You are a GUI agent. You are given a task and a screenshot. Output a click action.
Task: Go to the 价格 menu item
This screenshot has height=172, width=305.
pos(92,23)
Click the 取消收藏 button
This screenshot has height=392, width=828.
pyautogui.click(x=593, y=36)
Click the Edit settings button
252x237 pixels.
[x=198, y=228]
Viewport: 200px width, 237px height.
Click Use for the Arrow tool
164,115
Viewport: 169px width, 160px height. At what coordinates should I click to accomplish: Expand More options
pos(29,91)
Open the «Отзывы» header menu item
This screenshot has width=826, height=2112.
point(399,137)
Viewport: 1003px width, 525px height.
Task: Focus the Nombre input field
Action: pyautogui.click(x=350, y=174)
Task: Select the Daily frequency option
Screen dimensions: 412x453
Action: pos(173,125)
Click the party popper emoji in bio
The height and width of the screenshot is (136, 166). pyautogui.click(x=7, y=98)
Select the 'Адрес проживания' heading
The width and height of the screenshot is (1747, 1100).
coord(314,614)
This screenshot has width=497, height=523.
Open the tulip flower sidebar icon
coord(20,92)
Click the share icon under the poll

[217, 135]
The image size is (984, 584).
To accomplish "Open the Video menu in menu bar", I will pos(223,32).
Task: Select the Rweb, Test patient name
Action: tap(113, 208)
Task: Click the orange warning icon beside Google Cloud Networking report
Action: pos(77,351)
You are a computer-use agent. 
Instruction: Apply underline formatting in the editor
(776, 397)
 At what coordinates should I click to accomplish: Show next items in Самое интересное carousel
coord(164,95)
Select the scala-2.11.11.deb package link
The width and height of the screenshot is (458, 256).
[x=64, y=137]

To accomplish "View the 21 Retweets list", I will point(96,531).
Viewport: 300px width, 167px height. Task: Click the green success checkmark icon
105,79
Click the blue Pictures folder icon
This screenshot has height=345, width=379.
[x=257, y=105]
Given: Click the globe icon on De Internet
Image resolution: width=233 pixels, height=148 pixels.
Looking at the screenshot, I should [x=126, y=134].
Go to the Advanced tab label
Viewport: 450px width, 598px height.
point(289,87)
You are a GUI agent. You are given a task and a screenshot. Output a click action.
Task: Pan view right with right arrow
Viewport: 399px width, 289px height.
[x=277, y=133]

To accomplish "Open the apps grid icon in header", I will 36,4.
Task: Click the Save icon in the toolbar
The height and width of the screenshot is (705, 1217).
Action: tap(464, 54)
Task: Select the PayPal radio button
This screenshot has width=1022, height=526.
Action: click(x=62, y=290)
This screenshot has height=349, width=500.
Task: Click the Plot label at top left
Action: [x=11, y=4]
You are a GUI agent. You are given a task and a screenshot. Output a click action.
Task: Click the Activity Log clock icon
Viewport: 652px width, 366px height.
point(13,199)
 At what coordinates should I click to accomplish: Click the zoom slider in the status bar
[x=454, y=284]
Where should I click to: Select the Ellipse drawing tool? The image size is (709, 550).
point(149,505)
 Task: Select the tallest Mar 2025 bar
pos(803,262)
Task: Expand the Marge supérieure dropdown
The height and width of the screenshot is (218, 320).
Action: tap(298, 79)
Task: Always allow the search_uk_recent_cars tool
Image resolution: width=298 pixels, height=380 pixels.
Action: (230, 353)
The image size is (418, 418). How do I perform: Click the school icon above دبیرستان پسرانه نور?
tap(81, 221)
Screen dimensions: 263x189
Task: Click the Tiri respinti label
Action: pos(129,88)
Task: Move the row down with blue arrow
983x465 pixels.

_ _ _

Write the records again exactly as they stand.

You are a GUI agent. You are given a task and a screenshot. Output a click action.
Task: Go to the 价格 menu item
This screenshot has height=172, width=305.
pos(92,23)
Click the 取消收藏 button
This screenshot has height=392, width=828.
pyautogui.click(x=593, y=36)
Click the Edit settings button
252x237 pixels.
[x=198, y=228]
Viewport: 200px width, 237px height.
Click Use for the Arrow tool
164,115
Viewport: 169px width, 160px height. At what coordinates should I click to accomplish: Expand More options
pos(29,91)
Open the «Отзывы» header menu item
This screenshot has width=826, height=2112.
point(399,137)
Viewport: 1003px width, 525px height.
Task: Focus the Nombre input field
Action: pyautogui.click(x=350, y=174)
Task: Select the Daily frequency option
Screen dimensions: 412x453
Action: pos(173,125)
Click the party popper emoji in bio
The height and width of the screenshot is (136, 166). pyautogui.click(x=7, y=98)
Select the 'Адрес проживания' heading
The width and height of the screenshot is (1747, 1100).
coord(314,614)
This screenshot has width=497, height=523.
Open the tulip flower sidebar icon
coord(20,92)
Click the share icon under the poll

[217, 135]
The image size is (984, 584).
To accomplish "Open the Video menu in menu bar", I will pos(223,32).
Task: Select the Rweb, Test patient name
Action: tap(113, 208)
Task: Click the orange warning icon beside Google Cloud Networking report
Action: pos(77,351)
You are a computer-use agent. 
Instruction: Apply underline formatting in the editor
(776, 397)
 At what coordinates should I click to accomplish: Show next items in Самое интересное carousel
coord(164,95)
Select the scala-2.11.11.deb package link
The width and height of the screenshot is (458, 256).
[x=64, y=137]

To accomplish "View the 21 Retweets list", I will point(96,531).
Viewport: 300px width, 167px height. Task: Click the green success checkmark icon
105,79
Click the blue Pictures folder icon
This screenshot has height=345, width=379.
[x=257, y=105]
Given: Click the globe icon on De Internet
Image resolution: width=233 pixels, height=148 pixels.
Looking at the screenshot, I should [x=126, y=134].
Go to the Advanced tab label
Viewport: 450px width, 598px height.
point(289,87)
You are a GUI agent. You are given a task and a screenshot. Output a click action.
Task: Pan view right with right arrow
Viewport: 399px width, 289px height.
[x=277, y=133]

To accomplish "Open the apps grid icon in header", I will 36,4.
Task: Click the Save icon in the toolbar
The height and width of the screenshot is (705, 1217).
Action: tap(464, 54)
Task: Select the PayPal radio button
This screenshot has width=1022, height=526.
Action: click(x=62, y=290)
This screenshot has height=349, width=500.
Task: Click the Plot label at top left
Action: [x=11, y=4]
You are a GUI agent. You are given a task and a screenshot. Output a click action.
Task: Click the Activity Log clock icon
Viewport: 652px width, 366px height.
point(13,199)
 At what coordinates should I click to accomplish: Click the zoom slider in the status bar
[x=454, y=284]
Where should I click to: Select the Ellipse drawing tool? The image size is (709, 550).
point(149,505)
 Task: Select the tallest Mar 2025 bar
pos(803,262)
Task: Expand the Marge supérieure dropdown
The height and width of the screenshot is (218, 320).
Action: tap(298, 79)
Task: Always allow the search_uk_recent_cars tool
Image resolution: width=298 pixels, height=380 pixels.
Action: (230, 353)
The image size is (418, 418). How do I perform: Click the school icon above دبیرستان پسرانه نور?
tap(81, 221)
Screen dimensions: 263x189
Task: Click the Tiri respinti label
Action: pos(129,88)
Task: Move the row down with blue arrow
983x465 pixels.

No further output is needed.